→ Texto para leer
La historia de esta atípica familia comienza con un hecho fortuito: el encuentro de una niña hambrienta y solitaria en una noche de invierno. Luego de la rutina de hurtos y pequeños engaños, padre e hijo regresan a casa. Deciden llevar a la niña con ellos para cobijarla por una noche, que al final se convierten en varias, en muchas. Esa nueva integrante se suma a los que allí viven: a ese padre que trabaja a desgano en la construcción, a la madre que plancha en una tintorería, a una hermana joven que se exhibe detrás de un vidrio de un peep show, a la abuela que cose y cuenta los yenes que le quedan de su pensión, al niño que construye su mundo privado en el hueco de una despensa. Los lazos sanguíneos que los unen son inciertos y Kore-eda juega esa carta como parte de la peculiaridad que rodea a esa comunidad que vive día a día. Es el tiempo que comparten el que define sus relaciones, las comidas que celebran, los juegos que se inventan. La llegada de la niña Yuri, luego rebautizada Lin, se convierte en un acontecimiento pequeño pero importante, en una redefinición de roles, en el despertar de dudas y deberes, de interrogantes y resoluciones.

→ Datos proporcionados

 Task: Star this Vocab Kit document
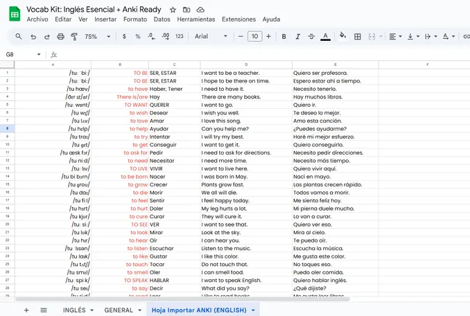click(172, 10)
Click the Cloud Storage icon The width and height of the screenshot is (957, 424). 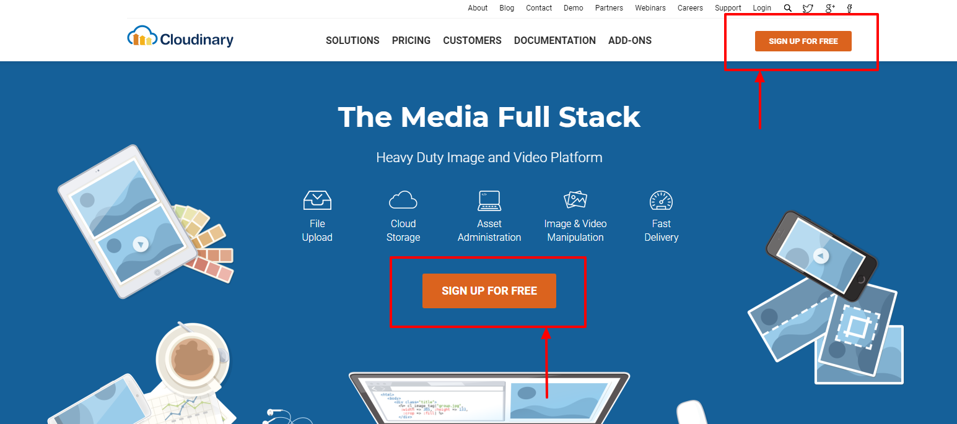point(403,200)
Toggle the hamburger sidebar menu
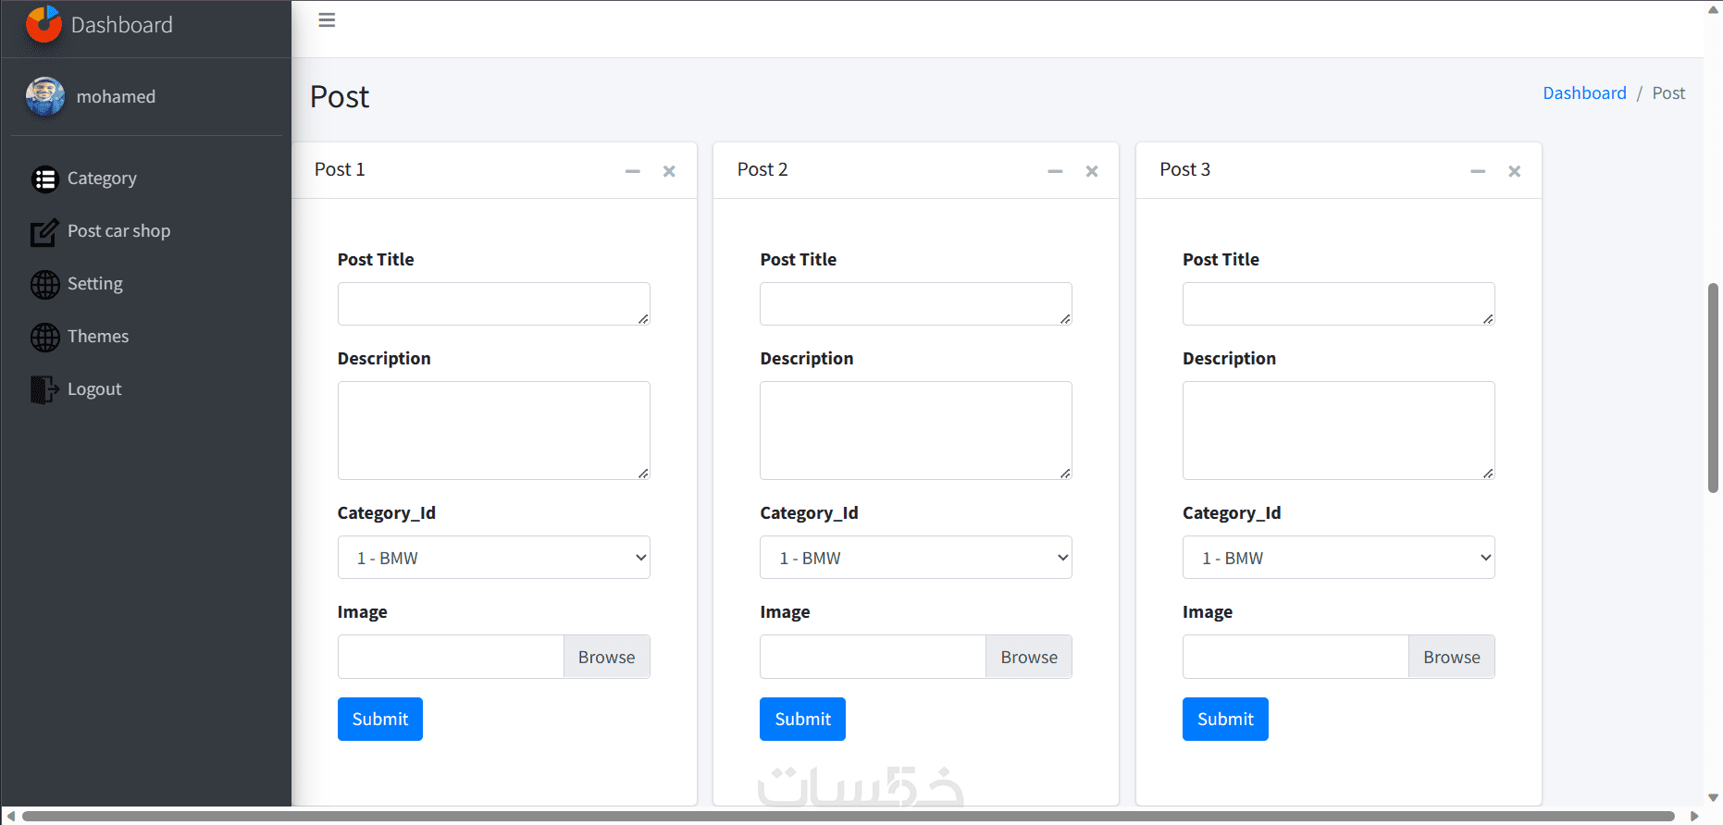 tap(327, 20)
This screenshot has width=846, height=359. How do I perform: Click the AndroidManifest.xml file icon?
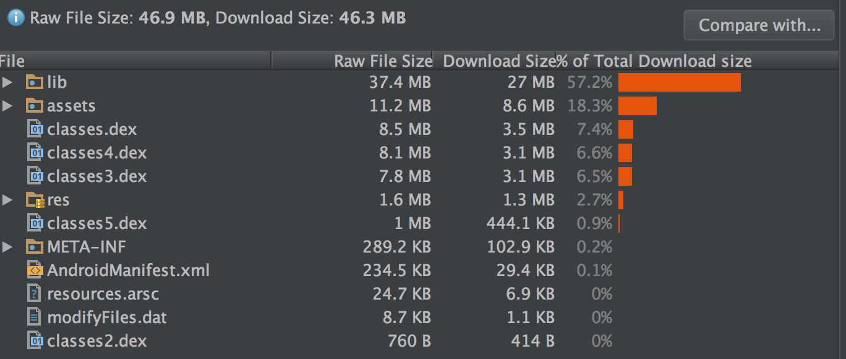coord(36,270)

→ Tu objetivo
Según el texto, ¿con qué nombre se rebautiza a la niña Yuri? Responde basándote solo en el texto.

→ Solución del problema
La niña Yuri se rebautiza con el nombre de Lin.